====== Given passage
Friday, March 6, 2009

Image-Based Learning= Cave Drawings?

For the last eight years I have been teaching technology, I've noticed that children seem to learn easiest from visual tools. They sit up and listen when a point is illustrated by a photo or by a short video clip. They love interactive games. This is likely no big revelation to most people in the field. However, I got to thinking the other day that this may be a regression of sorts: our prehistoric cave drawings returning as the choice medium of communication. Reading text is harder, there is decoding and meaning-making involved that simple image recognition does not involve to quite the same degree. That's not to say that decoding images is facile, I just mean that construing meaning from text is more difficult. I am reminded of social philosopher Marshall McLuhan's warnings that we are devolving back into a "global village" mentality, in which the image is the primary mode of communication--overcoming years of self-imposed text-based book learning, which is challenging for the human brain.
============
====== Recorded data
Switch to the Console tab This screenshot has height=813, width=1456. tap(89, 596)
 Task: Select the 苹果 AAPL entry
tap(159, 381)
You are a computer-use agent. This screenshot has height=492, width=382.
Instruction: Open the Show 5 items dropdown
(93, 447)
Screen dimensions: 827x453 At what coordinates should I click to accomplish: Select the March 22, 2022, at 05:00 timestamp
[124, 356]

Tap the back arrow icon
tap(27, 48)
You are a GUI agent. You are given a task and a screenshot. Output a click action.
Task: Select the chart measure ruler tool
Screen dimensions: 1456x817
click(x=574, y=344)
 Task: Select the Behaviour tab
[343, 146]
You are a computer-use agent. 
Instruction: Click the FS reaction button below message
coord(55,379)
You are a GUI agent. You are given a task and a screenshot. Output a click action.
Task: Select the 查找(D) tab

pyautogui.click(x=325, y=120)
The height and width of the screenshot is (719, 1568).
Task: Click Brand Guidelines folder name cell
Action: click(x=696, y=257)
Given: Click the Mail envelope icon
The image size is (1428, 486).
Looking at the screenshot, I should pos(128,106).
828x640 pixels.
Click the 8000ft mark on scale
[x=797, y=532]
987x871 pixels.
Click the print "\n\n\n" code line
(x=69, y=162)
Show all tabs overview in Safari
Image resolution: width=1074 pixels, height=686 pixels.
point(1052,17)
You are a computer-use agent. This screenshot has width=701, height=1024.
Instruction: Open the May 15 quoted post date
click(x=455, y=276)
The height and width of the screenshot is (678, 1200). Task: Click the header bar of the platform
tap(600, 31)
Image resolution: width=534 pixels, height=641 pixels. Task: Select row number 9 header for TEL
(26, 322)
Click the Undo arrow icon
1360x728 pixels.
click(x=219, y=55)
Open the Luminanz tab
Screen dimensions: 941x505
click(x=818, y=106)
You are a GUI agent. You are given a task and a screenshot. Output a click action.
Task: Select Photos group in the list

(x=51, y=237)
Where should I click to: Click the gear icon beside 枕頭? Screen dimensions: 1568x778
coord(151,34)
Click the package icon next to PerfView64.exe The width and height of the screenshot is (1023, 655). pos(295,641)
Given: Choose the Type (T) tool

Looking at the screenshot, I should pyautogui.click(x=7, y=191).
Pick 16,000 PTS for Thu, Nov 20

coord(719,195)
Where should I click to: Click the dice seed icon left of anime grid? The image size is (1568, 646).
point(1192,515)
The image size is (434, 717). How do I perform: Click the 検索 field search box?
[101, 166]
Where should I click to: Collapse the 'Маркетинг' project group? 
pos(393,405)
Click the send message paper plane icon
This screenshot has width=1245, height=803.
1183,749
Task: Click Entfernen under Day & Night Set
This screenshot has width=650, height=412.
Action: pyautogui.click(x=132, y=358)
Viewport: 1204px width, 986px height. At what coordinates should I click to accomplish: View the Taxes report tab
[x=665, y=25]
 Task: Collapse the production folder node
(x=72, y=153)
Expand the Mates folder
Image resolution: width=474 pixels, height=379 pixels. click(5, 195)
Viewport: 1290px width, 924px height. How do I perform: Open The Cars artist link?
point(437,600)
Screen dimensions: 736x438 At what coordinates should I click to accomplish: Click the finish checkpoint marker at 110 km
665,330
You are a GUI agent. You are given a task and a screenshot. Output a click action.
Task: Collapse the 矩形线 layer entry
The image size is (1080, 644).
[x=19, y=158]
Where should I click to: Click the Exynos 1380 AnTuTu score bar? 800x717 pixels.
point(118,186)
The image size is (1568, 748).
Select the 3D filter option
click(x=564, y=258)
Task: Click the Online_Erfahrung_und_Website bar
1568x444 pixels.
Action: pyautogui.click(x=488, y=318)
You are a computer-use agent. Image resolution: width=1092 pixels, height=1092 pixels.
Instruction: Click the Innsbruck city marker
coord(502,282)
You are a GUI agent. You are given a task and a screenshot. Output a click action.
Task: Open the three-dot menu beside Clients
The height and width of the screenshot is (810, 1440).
============
● Work request 1
Translate this sentence from the post on image-based learning into Spanish: "They sit up and listen when a point is illustrated by a photo or by a short video clip."
● Work request 2
Extend the post on image-based learning, starting after its final sentence.

● Written reply 1
Se enderezan y prestan atención cuando un punto se ilustra con una foto o con un videoclip corto.

● Written reply 2
So, in appealing to these more instinctual meaning-making modes for human beings, are we appealing to the easiest way to make meaning? Are we dumbing kids down? The rational side to me says: "Of course, Alecia, everything requires balance and moderation." There are few teachers advocating exclusively image-based instruction. It should be only one modality of many. But STILL! Is it true that we are offering a little bit of candy with the broccoli bits when we utilize image-based teaching techniques? Sure, a spoonful of sugar helps the medicine go down, but are our kids beginning to prefer a more primitive image based mode of comprehension? And if they are, is that bad? I'm not saying it is, but I'm thinking about it.
Image: http://farm4.static.flickr.com/3511/3205302773_9b242326b5.jpg

1 comment:

Anonymous said...

I'm really convinced that visual images creat enthusiasm to the children and they are more interested in learning new things. I fully agree with your points that 'seeing is believing'. i'd like to add a stanga of poem
Tell me I forget
Teach me I learn
Involve me I know.
I think learning and knowing are quite different. If you teach me about the football games, I learn it but I do not know how to play football until i'm involved in playing it.